Nevertheless, Boykin said, "the system was harmed from a perception perspective."

Several months after his 1999 indictment in New York, Bond launched a "cherry-picking" scheme: He steered returns from profitable trades to his account and losses from losing trades to his clients' accounts.

The Maryland pension system's losses have been estimated at $5 million to $30 million.

Chapman was fired in January after the trustees learned that he had permitted Bond to invest about $5 million in pension money in Chapman-controlled companies. The investment, which experts have called a clear conflict of interest, cost the system about $4.5 million.

Twice convicted

All of those losses took place while Bond was already under indictment. He was convicted of the cherry-picking scheme in June and pleaded guilty to the 1999 indictment last month.

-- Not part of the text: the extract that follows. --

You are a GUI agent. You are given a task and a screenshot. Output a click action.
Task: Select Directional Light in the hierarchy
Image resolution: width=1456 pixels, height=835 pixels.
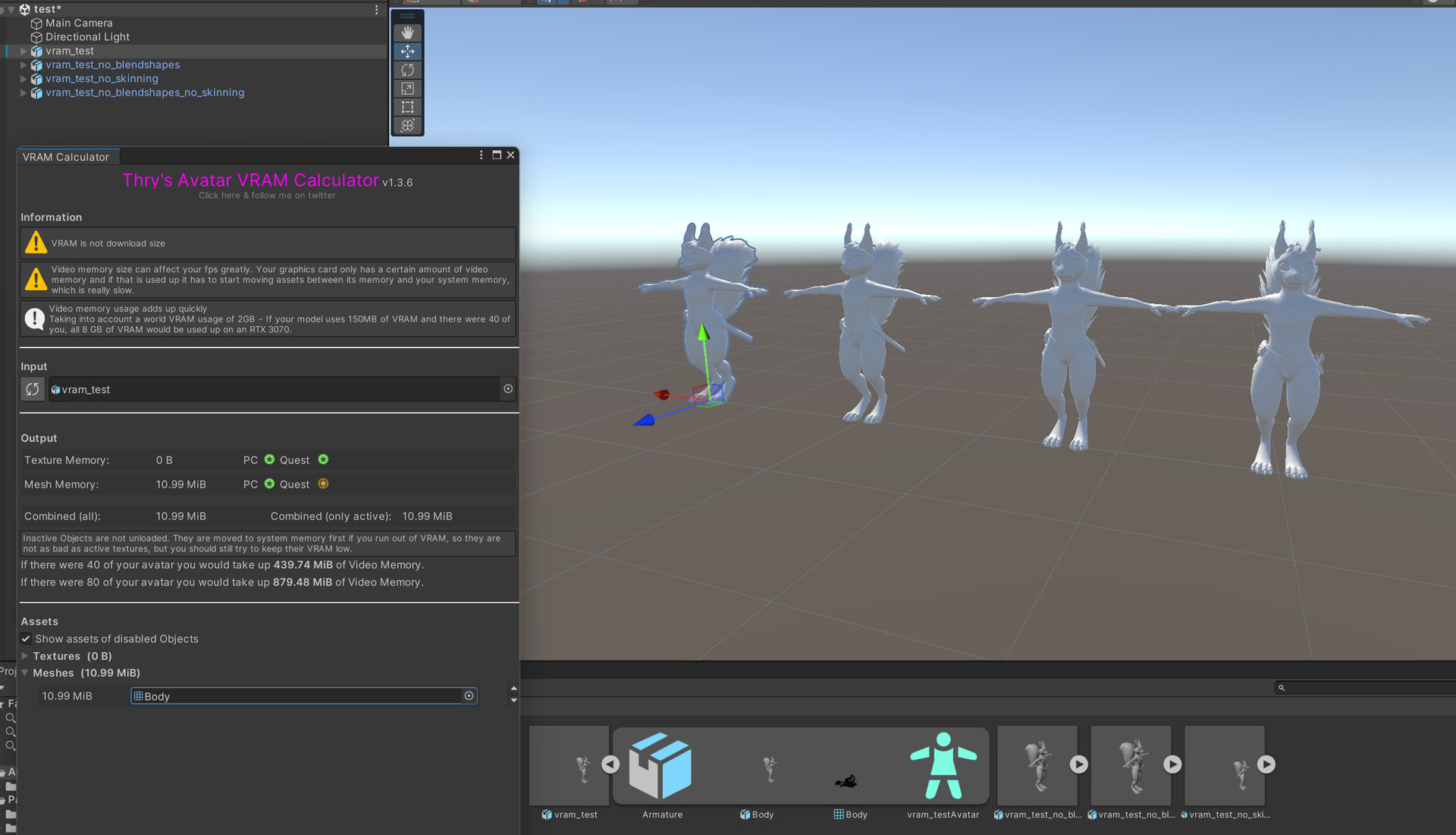(87, 37)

Legislators at yesterday's hearing expressed amazement that pension system officials failed to act quickly after the first indictment to remove system assets from Bond's care.

"It seems to me you would have been horrified by that," said Sen. Donald F. Munson, a Washington County Republican.

Lawmakers were openly skeptical of Boykin's contention that there was nothing pension officials could do to put pressure on Chapman to fire Bond. Kasemeyer pressed Boykin about whether officials had ever asked Chapman to stop doing business with the indicted manager.

"It was not in our purview," Boykin replied.

Committee members were scornful when Boykin told them Chapman had assured her shortly after the indictment that the charges against Bond had been "trumped up."

"That's like Al Capone saying Frank Nitti is not a bad guy," shot back Sen. Nathaniel J. McFadden, a Baltimore Democrat.

Boykin absorbed the brunt of legislators' indignation as Vaughn sat quietly beside her. The executive director spoke only briefly, telling the committee that "this type of behavior is not preventable in spite of the laws on the books."

Asked whether he knew about Bond's indictment the next day, when it was reported in newspapers, Vaughn said he didn't recall.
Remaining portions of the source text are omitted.